Stored data:
——

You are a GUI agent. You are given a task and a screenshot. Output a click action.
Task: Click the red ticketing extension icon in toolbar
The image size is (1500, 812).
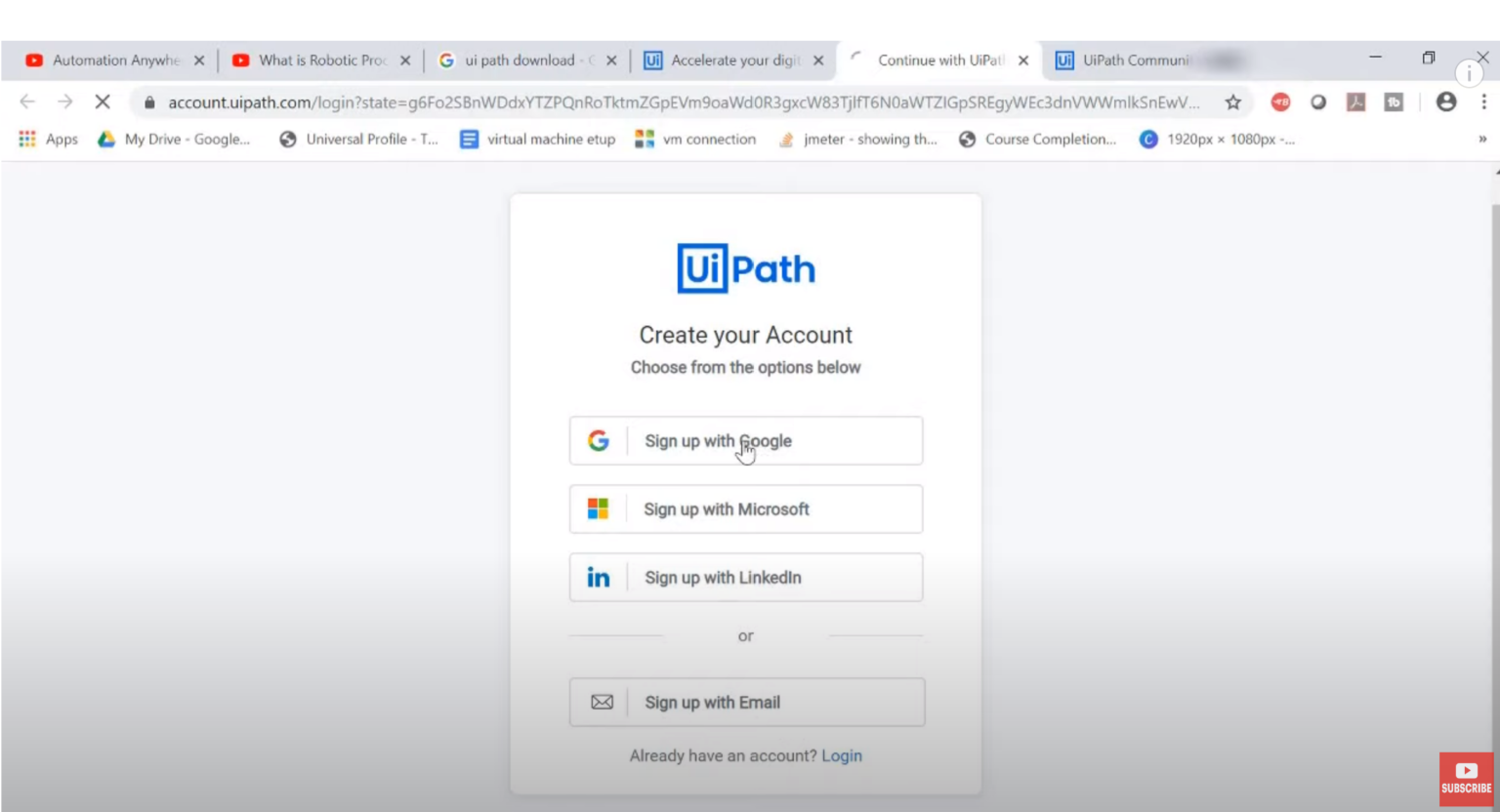(1280, 102)
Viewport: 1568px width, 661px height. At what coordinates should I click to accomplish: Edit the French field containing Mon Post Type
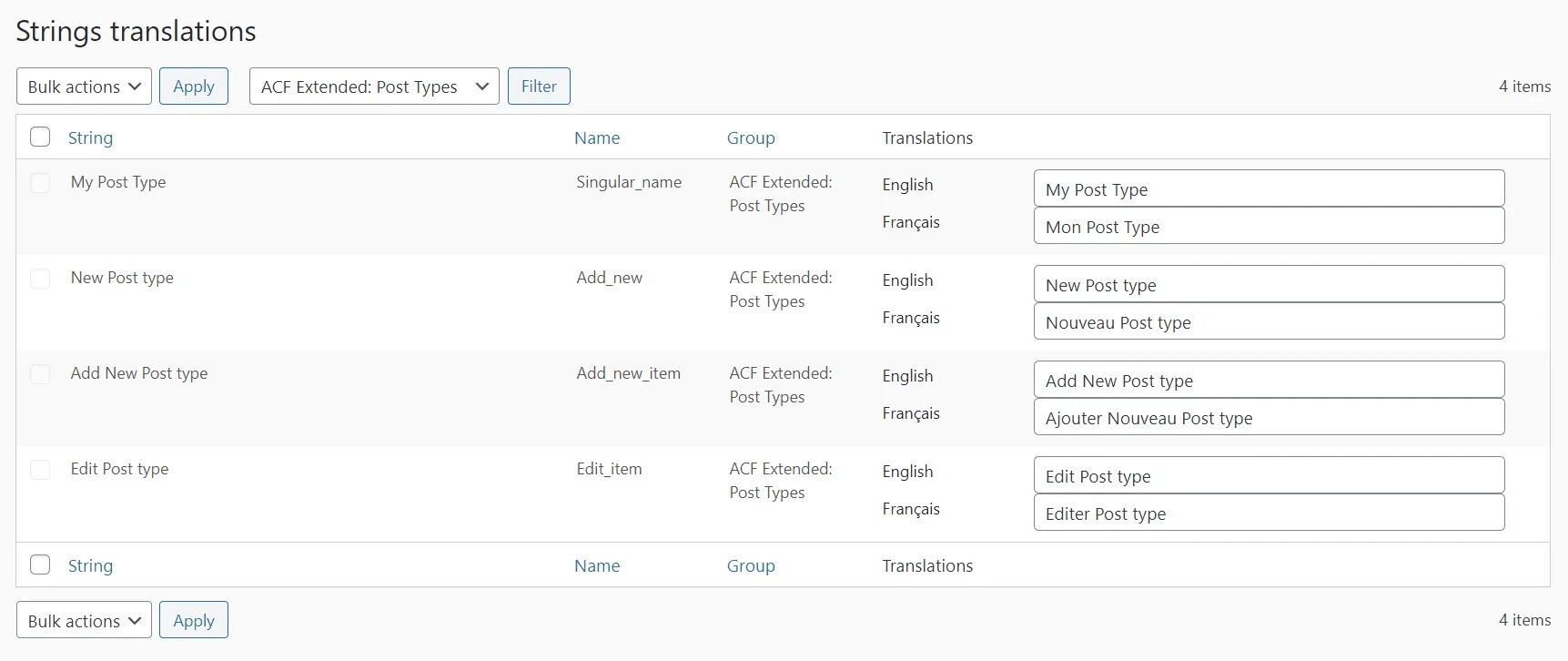coord(1269,226)
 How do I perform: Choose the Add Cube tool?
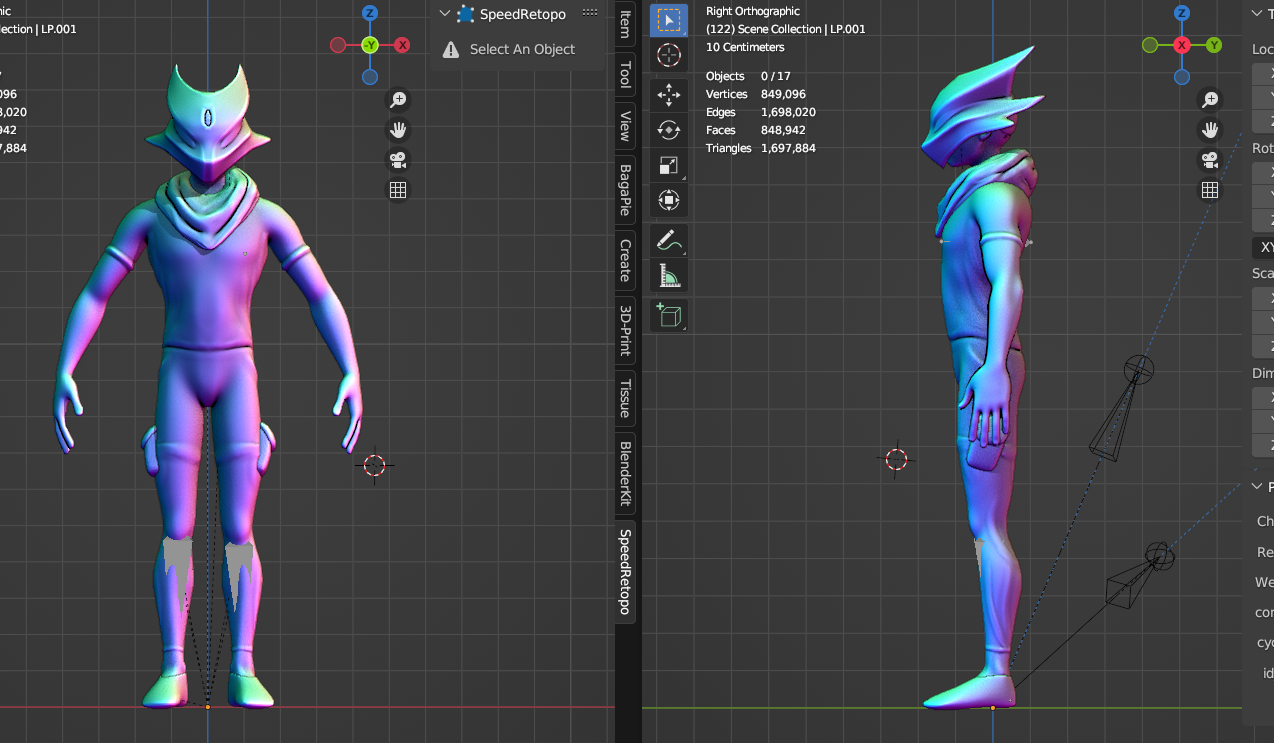click(x=669, y=316)
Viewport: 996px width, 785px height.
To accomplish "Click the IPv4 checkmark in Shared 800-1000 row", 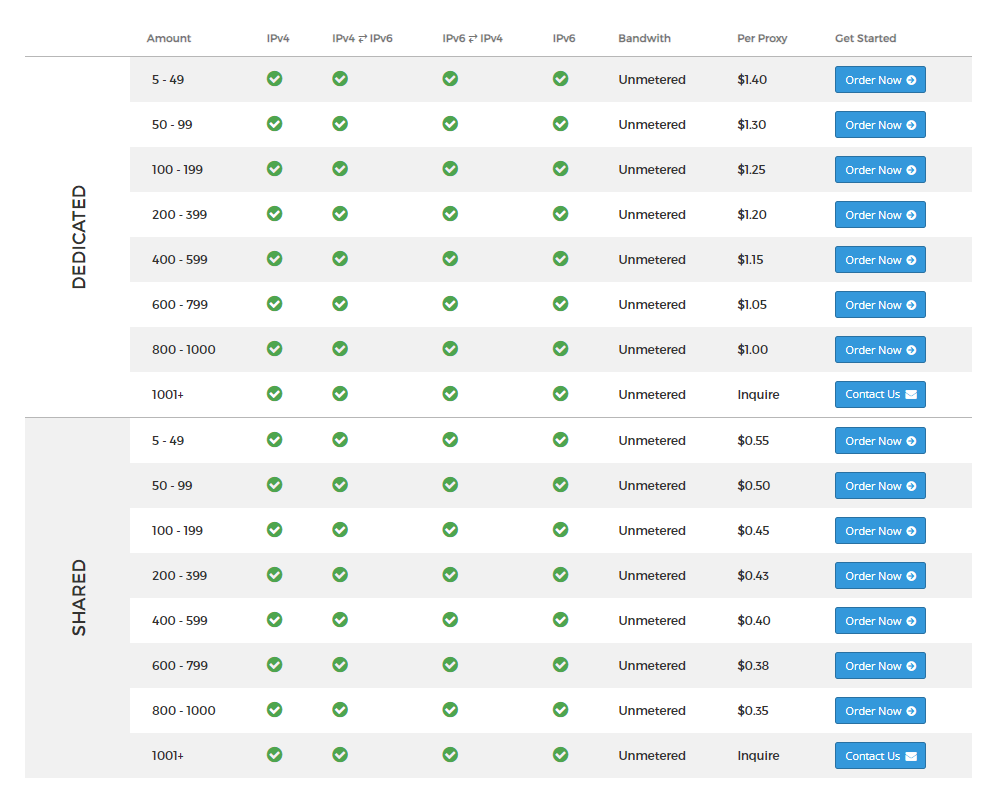I will coord(275,710).
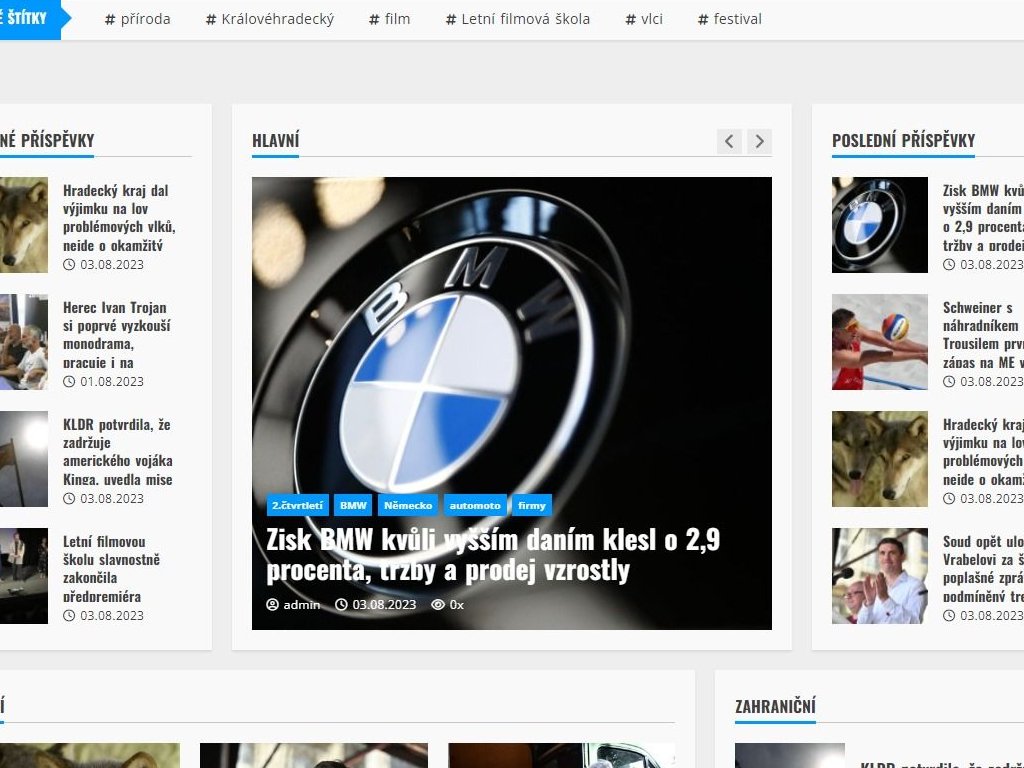
Task: Open the beach volleyball thumbnail
Action: [x=879, y=342]
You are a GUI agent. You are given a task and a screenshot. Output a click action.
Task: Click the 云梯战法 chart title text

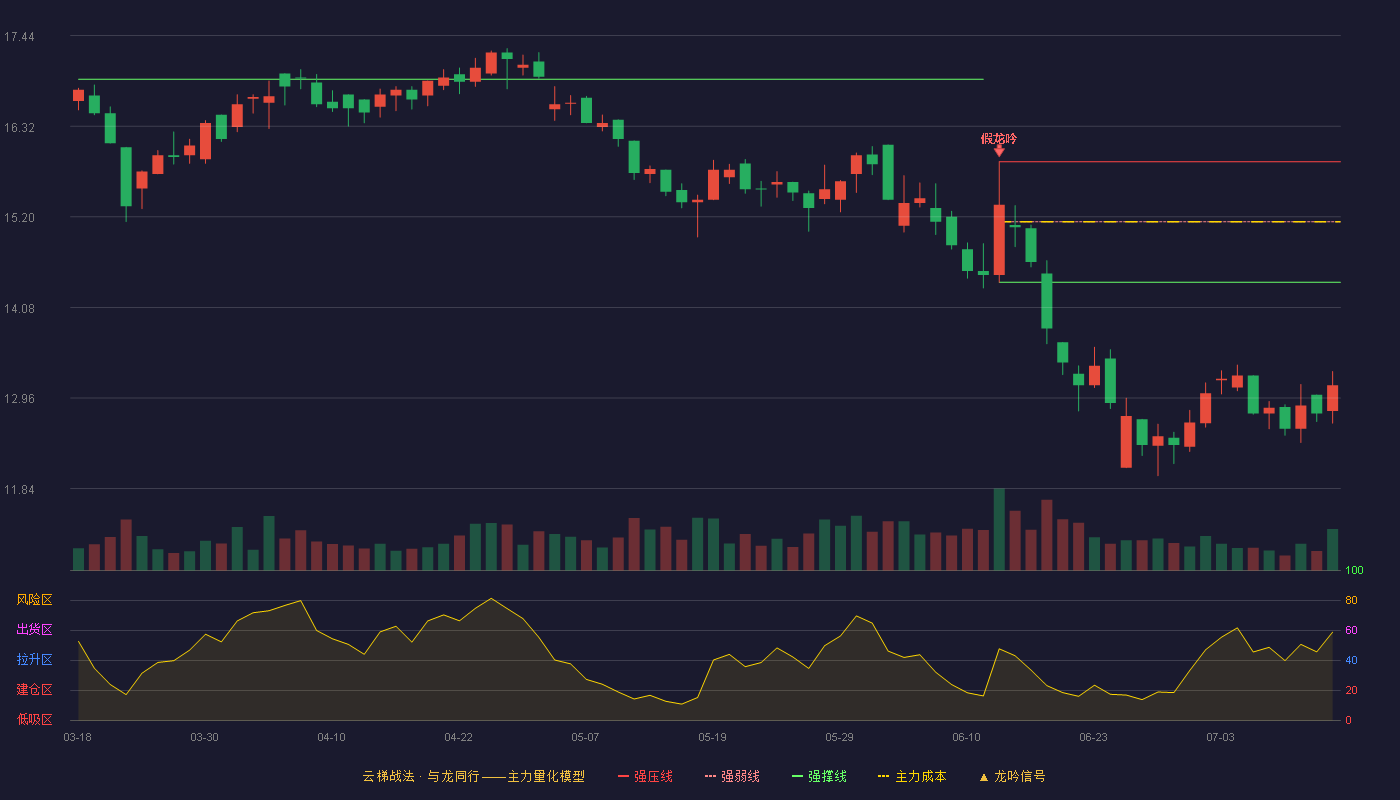pyautogui.click(x=388, y=777)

——

## Required action
Working from the data above, repeat exactly, and only, the lines that begin at the line containing "The image size is (1500, 812)." and stop after the line containing "Viewport: 996px width, 785px height."; pictures are not copied.

## Task output
The image size is (1500, 812).
(1280, 102)
Viewport: 1568px width, 661px height. At what coordinates should I click to accomplish: Edit the French field containing Mon Post Type
coord(1269,226)
 How do I perform: Choose the Add Cube tool?
click(x=669, y=316)
Viewport: 996px width, 785px height.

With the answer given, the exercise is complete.